Nada mais acontece na casa. Acabou-se o que era doce. As atividades culinárias foram murchando por causa da dúvida atroz. Não se experimentam mais receitas. Seria o caso de se colocar o antigo servidor numa casa de velhos enfermos? Substituído por um reles e mequetrefe cachorrinho vira-lata?

Cada dia é inventada uma desculpa. Não se recebem mais hóspedes, não se fazem mais jantares. Acabou-se a hospitalidade risonha. De vez em quando corre um arrepio pela casa, estará o fogãozinho sendo usado como desculpa esfarrapada? Os novos amigos são recebidos em restaurantes próximos e tão acostumados ficaram com a falta do fogo amigo que muitas vezes trazem a comida já pronta, o vinho, e não se comenta mais o assunto.

Numa segunda-feira os velhos amigos trouxeram de surpresa a padeira nova, Beth Bakery, com dezenas de pães maravilhosos, isto é, não se vai mais à padaria, ela vem a você.

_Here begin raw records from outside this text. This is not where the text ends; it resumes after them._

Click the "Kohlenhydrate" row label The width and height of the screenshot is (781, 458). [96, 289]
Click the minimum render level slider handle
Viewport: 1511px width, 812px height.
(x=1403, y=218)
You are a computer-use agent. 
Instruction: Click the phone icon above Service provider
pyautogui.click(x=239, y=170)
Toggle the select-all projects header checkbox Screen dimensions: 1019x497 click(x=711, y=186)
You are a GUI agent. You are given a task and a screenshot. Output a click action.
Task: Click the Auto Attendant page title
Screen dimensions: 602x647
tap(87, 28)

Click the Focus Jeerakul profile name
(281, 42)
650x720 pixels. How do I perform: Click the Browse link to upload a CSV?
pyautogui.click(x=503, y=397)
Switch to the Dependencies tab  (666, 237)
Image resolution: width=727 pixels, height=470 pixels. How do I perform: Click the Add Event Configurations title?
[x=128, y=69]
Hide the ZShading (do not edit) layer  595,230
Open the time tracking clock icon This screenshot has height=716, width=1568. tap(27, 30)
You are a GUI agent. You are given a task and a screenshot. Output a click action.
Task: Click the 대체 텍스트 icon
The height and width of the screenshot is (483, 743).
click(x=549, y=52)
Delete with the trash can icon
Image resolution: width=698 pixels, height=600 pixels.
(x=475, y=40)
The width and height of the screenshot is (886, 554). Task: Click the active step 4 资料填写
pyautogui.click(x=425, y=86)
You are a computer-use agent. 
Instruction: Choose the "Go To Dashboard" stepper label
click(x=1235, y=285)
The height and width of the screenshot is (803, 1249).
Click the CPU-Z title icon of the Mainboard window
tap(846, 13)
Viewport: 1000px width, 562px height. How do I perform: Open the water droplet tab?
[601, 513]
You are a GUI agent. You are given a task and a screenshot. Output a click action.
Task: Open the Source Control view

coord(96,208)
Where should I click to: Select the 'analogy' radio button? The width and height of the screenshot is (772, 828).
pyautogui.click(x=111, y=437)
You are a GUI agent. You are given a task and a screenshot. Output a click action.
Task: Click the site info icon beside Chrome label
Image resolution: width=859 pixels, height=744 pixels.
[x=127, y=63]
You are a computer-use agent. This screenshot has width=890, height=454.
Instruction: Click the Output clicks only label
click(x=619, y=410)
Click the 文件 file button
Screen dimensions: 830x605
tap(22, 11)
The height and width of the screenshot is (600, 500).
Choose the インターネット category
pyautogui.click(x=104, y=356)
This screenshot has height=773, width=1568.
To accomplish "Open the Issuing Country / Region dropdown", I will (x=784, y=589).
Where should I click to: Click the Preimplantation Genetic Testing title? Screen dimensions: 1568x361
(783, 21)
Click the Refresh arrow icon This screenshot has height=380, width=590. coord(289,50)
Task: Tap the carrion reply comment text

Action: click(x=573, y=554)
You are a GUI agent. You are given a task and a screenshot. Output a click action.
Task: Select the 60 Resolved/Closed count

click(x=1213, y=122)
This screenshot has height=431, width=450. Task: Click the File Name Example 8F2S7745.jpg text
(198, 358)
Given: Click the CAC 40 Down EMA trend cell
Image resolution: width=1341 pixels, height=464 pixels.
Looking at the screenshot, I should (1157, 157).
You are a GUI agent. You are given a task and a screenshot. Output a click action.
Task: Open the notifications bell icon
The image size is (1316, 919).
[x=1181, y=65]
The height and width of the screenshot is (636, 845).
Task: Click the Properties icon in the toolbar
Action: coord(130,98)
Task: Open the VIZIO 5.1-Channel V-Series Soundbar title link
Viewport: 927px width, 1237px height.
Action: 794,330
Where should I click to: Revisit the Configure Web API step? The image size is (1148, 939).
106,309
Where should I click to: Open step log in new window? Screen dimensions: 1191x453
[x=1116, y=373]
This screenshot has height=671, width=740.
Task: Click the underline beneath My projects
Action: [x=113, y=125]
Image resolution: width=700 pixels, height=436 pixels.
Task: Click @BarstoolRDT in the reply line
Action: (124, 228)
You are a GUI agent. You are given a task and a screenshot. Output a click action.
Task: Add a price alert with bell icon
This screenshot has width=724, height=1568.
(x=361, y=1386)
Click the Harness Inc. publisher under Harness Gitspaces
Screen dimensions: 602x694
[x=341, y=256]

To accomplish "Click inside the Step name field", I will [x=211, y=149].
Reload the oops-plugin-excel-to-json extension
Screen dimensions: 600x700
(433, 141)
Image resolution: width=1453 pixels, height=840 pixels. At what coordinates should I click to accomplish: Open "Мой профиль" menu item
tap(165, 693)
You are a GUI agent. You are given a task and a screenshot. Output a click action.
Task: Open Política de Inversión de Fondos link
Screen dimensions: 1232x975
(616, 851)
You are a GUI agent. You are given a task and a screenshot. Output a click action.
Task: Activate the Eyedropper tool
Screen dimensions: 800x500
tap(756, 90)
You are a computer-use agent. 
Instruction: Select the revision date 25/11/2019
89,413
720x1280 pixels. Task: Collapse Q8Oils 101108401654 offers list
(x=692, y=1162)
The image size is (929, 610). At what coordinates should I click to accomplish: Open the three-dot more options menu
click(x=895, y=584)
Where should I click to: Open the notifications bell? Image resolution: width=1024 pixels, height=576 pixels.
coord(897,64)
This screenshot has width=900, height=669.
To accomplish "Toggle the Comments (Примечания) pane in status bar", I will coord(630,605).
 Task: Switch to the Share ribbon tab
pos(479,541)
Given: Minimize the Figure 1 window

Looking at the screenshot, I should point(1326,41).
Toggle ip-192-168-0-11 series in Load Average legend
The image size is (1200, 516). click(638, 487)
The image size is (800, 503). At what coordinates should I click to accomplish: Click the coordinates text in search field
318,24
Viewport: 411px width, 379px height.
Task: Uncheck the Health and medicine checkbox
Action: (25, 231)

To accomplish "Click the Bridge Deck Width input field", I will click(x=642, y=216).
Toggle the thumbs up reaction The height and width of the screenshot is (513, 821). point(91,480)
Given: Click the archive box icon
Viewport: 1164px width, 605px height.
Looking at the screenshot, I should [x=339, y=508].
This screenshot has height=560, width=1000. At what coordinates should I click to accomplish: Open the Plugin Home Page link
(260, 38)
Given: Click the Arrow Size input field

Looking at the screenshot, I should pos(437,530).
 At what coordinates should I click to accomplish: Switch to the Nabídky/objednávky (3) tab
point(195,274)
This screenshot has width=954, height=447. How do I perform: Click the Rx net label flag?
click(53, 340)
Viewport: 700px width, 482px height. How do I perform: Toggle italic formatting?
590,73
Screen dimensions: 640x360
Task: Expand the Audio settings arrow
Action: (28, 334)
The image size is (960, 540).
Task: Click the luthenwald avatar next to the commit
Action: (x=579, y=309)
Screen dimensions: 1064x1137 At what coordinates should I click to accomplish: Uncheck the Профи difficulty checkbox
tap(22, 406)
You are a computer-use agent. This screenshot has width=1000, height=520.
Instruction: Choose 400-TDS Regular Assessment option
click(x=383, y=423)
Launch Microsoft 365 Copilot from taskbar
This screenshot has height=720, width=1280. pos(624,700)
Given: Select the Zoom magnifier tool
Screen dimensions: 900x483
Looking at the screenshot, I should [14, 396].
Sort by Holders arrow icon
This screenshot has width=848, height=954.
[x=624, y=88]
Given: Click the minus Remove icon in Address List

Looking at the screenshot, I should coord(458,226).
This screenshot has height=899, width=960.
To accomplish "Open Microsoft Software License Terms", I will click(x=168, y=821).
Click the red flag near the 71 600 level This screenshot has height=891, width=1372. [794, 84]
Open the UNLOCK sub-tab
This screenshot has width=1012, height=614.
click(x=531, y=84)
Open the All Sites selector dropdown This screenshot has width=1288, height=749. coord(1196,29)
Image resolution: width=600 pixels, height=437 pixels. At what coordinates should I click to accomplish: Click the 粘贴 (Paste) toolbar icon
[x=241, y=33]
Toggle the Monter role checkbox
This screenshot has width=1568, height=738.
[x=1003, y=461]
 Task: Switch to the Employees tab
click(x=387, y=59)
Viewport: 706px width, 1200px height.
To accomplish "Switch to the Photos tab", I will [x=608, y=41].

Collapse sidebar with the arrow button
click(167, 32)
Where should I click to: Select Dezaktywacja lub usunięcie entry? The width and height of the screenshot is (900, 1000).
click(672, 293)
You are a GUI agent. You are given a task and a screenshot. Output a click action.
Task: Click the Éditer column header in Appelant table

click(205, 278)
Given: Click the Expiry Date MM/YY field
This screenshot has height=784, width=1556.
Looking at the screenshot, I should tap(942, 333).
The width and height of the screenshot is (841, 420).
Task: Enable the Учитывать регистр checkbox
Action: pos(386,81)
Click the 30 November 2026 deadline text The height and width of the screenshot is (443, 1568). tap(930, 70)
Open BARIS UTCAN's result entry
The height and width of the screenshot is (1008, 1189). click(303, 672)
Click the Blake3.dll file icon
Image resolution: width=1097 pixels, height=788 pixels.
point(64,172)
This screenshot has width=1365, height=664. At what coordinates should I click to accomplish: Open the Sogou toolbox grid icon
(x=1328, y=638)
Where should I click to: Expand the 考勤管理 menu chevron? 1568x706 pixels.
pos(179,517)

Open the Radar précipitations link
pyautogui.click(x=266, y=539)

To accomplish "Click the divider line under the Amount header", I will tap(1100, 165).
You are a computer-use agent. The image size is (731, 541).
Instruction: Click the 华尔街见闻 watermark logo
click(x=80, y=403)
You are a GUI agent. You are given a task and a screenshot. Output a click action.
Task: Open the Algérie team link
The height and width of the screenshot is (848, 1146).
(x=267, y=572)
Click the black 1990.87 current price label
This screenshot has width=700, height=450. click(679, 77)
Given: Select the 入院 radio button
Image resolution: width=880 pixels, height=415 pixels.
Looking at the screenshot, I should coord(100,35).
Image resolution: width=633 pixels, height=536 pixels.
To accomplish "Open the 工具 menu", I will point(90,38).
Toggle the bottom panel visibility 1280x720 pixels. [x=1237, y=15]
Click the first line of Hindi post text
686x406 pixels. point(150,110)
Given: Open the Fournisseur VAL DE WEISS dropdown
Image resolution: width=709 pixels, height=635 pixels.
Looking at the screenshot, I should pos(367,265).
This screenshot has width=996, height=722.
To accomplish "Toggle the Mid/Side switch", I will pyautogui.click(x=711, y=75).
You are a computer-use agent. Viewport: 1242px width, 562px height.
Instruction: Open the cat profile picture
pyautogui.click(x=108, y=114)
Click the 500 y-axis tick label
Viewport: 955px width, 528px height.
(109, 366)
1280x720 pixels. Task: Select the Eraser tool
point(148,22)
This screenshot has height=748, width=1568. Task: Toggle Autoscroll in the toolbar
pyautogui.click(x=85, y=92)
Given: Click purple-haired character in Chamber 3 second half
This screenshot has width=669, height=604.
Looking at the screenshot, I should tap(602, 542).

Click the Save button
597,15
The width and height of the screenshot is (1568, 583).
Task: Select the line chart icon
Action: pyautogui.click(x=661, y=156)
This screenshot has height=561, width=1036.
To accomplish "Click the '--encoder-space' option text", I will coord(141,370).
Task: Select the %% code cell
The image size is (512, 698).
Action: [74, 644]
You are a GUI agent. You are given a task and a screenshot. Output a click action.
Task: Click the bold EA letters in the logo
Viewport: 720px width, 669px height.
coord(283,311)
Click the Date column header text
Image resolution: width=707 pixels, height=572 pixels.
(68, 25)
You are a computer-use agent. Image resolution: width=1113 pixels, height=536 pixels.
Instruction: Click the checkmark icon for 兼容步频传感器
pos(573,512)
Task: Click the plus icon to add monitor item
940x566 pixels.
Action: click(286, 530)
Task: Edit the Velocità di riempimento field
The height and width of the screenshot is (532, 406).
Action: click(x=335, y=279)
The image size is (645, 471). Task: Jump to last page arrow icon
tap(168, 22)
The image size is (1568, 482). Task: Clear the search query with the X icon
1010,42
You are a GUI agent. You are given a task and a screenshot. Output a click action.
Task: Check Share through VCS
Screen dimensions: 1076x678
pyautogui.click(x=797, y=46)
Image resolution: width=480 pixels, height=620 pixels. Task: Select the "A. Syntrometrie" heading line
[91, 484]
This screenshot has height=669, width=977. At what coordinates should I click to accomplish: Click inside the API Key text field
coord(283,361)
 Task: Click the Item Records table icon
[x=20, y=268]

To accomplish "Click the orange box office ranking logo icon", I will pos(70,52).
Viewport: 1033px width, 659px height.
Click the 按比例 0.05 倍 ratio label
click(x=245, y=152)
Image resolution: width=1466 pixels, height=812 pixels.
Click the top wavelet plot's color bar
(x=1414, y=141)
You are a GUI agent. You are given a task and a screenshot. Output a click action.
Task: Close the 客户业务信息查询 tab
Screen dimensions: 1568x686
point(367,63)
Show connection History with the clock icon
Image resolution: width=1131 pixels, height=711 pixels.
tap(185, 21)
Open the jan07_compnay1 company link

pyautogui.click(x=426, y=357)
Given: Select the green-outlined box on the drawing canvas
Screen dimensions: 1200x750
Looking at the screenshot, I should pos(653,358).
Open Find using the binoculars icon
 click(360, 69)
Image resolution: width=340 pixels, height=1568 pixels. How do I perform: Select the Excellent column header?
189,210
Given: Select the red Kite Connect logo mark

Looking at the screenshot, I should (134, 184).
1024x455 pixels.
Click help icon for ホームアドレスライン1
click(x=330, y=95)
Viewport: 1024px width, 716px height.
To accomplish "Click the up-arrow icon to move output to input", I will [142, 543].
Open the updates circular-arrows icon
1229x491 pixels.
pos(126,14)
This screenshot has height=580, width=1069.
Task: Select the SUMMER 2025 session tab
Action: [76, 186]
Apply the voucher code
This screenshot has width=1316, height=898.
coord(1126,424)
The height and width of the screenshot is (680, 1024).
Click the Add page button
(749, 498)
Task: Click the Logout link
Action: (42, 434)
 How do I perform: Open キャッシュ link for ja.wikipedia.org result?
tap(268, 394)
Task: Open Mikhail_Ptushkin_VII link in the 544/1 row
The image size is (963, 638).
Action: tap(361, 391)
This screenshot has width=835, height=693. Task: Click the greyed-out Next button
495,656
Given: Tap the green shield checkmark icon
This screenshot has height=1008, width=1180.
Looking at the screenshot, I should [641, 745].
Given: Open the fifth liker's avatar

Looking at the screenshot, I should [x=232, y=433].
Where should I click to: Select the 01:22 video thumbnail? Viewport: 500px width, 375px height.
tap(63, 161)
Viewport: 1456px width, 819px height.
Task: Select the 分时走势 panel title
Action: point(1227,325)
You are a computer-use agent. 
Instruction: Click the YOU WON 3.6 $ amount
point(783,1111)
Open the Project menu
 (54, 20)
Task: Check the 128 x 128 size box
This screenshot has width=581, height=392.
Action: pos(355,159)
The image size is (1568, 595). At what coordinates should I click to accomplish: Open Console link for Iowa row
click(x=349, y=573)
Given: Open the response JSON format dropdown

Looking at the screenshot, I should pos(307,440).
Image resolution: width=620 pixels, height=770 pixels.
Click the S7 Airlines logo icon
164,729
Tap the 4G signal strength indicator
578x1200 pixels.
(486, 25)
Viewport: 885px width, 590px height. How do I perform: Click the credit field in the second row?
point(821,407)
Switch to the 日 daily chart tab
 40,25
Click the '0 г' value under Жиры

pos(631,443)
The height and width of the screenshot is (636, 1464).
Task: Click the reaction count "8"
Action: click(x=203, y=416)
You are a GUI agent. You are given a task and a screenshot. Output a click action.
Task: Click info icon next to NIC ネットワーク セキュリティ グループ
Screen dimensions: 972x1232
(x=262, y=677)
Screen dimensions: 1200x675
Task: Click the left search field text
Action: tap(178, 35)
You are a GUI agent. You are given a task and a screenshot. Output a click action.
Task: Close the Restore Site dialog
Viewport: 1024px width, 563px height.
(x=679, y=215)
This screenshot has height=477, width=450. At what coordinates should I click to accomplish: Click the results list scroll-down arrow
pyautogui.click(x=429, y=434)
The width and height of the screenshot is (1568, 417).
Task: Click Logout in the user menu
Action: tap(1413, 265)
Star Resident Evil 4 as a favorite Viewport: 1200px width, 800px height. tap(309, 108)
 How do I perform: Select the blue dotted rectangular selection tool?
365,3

O sociólogo veio abraçado à ostras sobre gelo, presente da bela Bella, do Amadeus, os limões já cortados por cima. Como espremer limões sem forno, pensou ela. Trouxe junto sua butarga deliciosa para ser cortada em fatias finíssimas. O casal de amigos novos amontoa latas preciosas lá das terras do fogão quebrado, salmões, pequenas ovas saborosas, o champanhe, o vinho.

A dona da casa já ganhou o apelido vergonhoso de "cozinheira sem fogão" e leu nas provas da contra-capa de seu novo livro que "cozinha com a caneta". Se quiser manter o fogo da hospitalidade há que se comprar um novo fogão e fazer a honrosa despedida do velho Viking, com lágrimas nos olhos.

Uma dúvida atroz ronda sua cabeça. Não está vivendo melhor e mais descansada na cozinha sem fogão? Pois não é verdade que o nosso Santos Dumont não tinha cozinha em casa? E olhe que o homem sabia das coisas. Não é necessário que existam nesse mundo cozinheiras de caneta? Dúvidas. Vamos ver o que se vai fazer, qual a providência a tomar. Afinal não se pode mudar o rumo da vida por causa de um fogão quebrado, mesmo que seja um másculo e corajoso Viking.